Passage to read ->
# Topic 14 Rational Functions

## 14.1 The Law of Lever

“Give me a fulcrum and a place to stand, I will move the world.” by Archimedes of Syracuse

In volume I of his book “On the Equilibrium of Planes”, Archimedes proved that magnitudes are in equilibrium at distances reciprocally proportional to their weights. See the video Law of the Lever on youtube for an animated explanation.

Suppose there is a infinite long lever with a load 100 newton that is placed 1 meters away the fulcrum, the pivoting point.

- Can you find the force needed to balance the load in terms of the distance away from the fulcrum?
- How much force will be needed if it is place 5 meters away from the fulcrum?

## 14.2 The Domain of a Rational Function

A ** rational function** \(f\) is defined by an equation \(f(x)=\frac{p(x)}{q(x)}\), where \(p(x)\) and \(q(x)\) are polynomials and the degree of \(q(x)\) is at least one. Since the denominator cannot be zero, the domain of \(f\) consists all real numbers except the numbers such that \(q(x)=0\)

Entries in the collection
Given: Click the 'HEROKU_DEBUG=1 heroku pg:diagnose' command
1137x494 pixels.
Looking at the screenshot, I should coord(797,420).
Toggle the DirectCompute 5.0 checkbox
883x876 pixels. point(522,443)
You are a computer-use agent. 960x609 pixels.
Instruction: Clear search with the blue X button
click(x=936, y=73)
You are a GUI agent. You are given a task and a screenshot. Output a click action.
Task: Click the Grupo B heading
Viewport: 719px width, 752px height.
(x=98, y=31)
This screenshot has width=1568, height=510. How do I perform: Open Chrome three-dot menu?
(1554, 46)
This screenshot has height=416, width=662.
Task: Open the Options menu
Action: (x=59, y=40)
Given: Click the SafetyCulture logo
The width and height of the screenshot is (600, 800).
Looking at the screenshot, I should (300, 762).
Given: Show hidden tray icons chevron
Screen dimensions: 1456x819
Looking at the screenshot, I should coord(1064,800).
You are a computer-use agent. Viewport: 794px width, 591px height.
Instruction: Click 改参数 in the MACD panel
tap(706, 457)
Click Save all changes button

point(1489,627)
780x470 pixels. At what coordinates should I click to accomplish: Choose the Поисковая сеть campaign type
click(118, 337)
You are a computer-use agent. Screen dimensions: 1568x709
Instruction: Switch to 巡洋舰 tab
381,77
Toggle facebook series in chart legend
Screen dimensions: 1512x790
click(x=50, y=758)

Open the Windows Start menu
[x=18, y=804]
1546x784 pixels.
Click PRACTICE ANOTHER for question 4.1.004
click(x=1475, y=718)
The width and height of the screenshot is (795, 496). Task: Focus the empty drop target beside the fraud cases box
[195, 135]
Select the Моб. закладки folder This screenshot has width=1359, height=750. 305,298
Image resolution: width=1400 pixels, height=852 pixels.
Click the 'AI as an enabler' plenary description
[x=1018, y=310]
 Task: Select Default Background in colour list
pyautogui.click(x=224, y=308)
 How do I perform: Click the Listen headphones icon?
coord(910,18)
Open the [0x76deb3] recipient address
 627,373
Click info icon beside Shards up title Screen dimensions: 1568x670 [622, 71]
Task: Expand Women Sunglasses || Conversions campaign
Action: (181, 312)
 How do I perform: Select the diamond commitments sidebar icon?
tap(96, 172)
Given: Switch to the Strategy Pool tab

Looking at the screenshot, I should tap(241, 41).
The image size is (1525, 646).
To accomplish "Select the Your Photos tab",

Stated exercise A -> Quote the rational functions passage word for word, from "Suppose there is" up to and including "meters away from the fulcrum?".
Stated exercise B -> Write what comes next in the rational functions passage, starting from where it stops.
None of the records are needed here.

Final answer A ->
Suppose there is a infinite long lever with a load 100 newton that is placed 1 meters away the fulcrum, the pivoting point.

- Can you find the force needed to balance the load in terms of the distance away from the fulcrum?
- How much force will be needed if it is place 5 meters away from the fulcrum?

Final answer B ->
**Example 14.1 **
Find the domain of the function \(f(x)=\frac{1}{x-1}\).

*Solution. *

Solve the equation \(x-1=0\), we get \(x=1\). Then the domain is \(\{x\mid x\neq 1\}\). In interval notation, the domain is \[ (-\infty, 1)\cup (1,\infty). \]

## 14.3 Practice

**Problem 14.1 **
Find the domain of each function. Write in interval notation.

- \(f(x)=\frac{x^2}{x-2}\)
- \(f(x)=\frac{x}{x^2-1}\)
- \(f(x)=\sqrt{2x-3}\)
- \(f(x)=\sqrt{x^2+1}\)